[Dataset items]
*** Begin section ***
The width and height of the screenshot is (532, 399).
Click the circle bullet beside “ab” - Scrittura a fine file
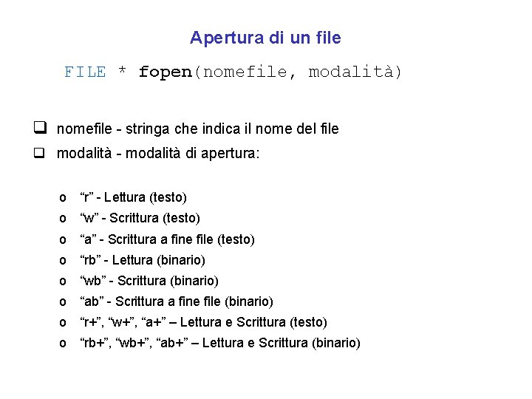64,301
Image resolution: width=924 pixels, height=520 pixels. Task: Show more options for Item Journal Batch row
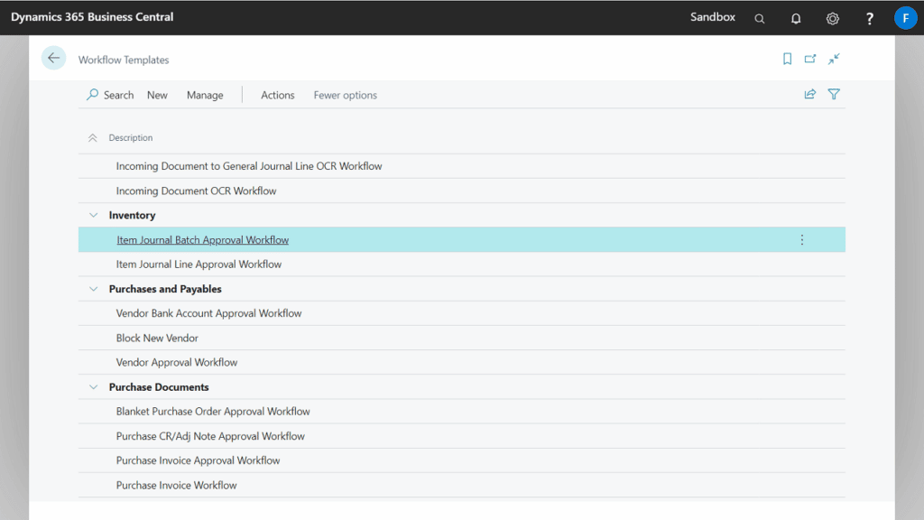tap(801, 240)
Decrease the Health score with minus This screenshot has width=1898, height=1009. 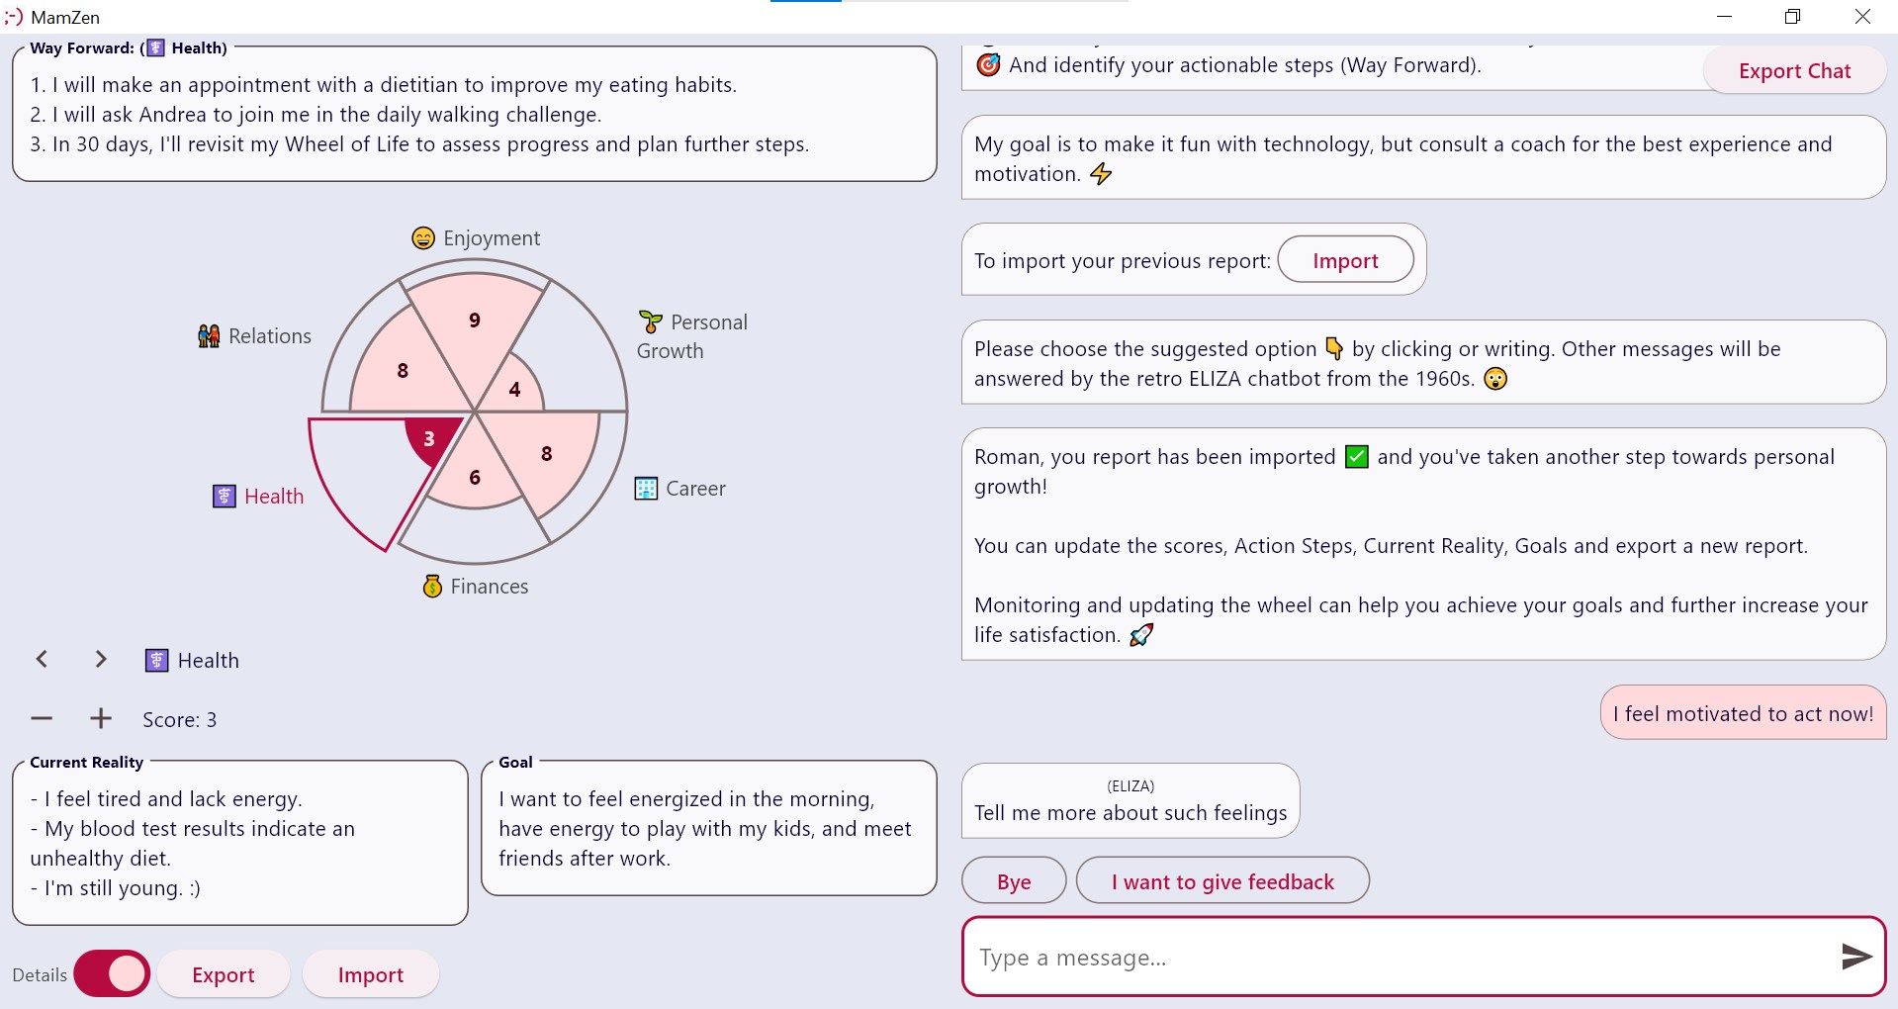[42, 719]

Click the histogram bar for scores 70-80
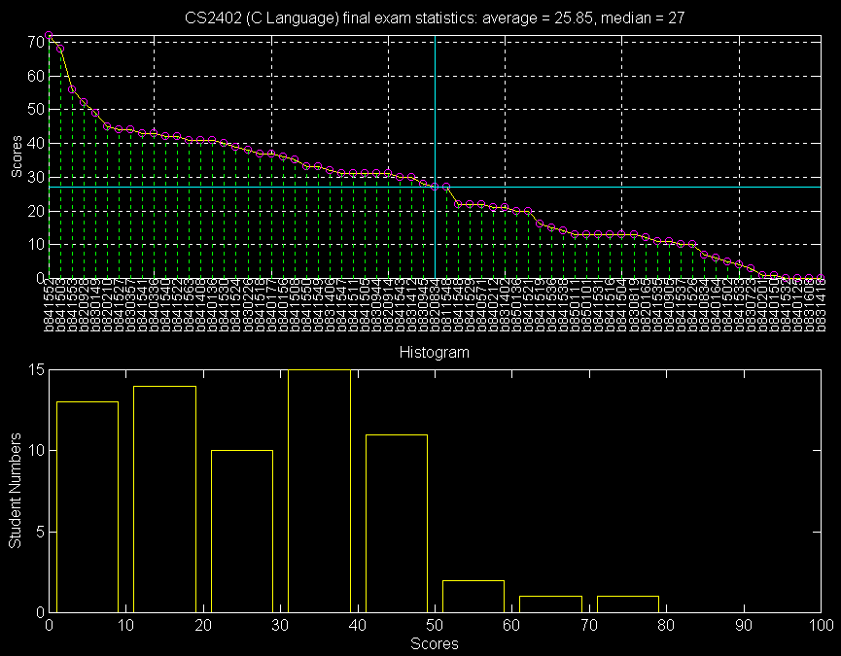pyautogui.click(x=628, y=604)
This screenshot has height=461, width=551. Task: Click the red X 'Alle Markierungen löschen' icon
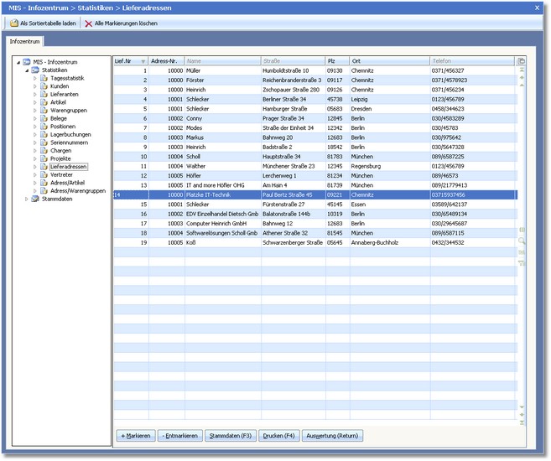click(x=89, y=23)
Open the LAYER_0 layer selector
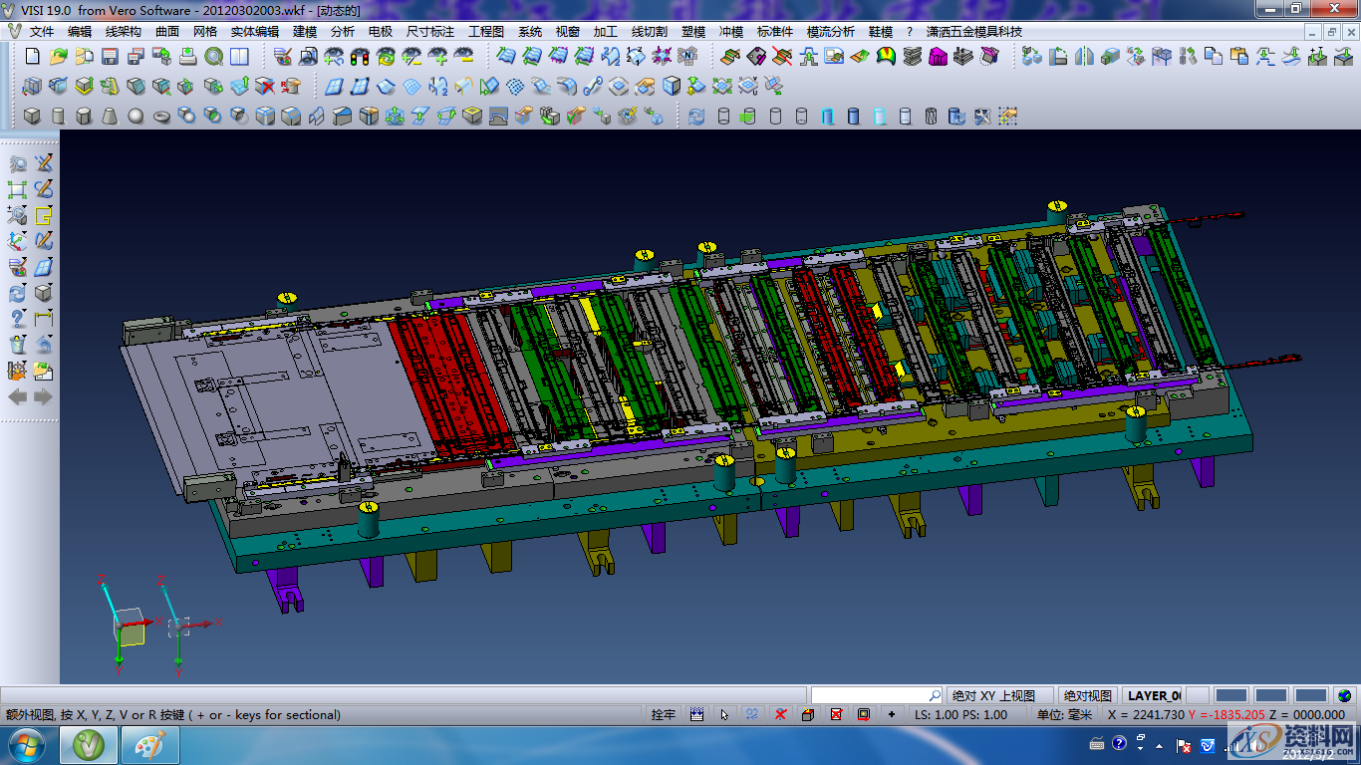Viewport: 1361px width, 765px height. point(1154,695)
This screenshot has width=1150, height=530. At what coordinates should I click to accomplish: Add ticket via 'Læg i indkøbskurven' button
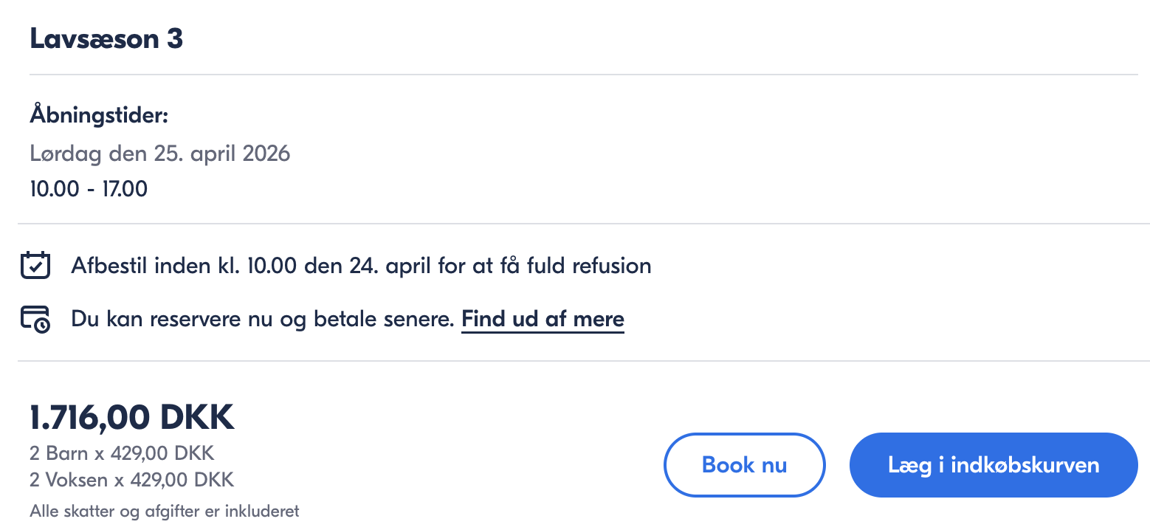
*** End section ***
■ TASK DETAILS
Write out each line exactly, from the one containing "Click the histogram bar for scores 70-80" through the end of the entries, and skip the pictures.

■ EXERCISE ANSWER
Click the histogram bar for scores 70-80
pyautogui.click(x=628, y=604)
This screenshot has height=461, width=551. Task: Click the red X 'Alle Markierungen löschen' icon
click(x=89, y=23)
Open the LAYER_0 layer selector
Viewport: 1361px width, 765px height. point(1154,695)
This screenshot has width=1150, height=530. At what coordinates should I click to accomplish: Add ticket via 'Læg i indkøbskurven' button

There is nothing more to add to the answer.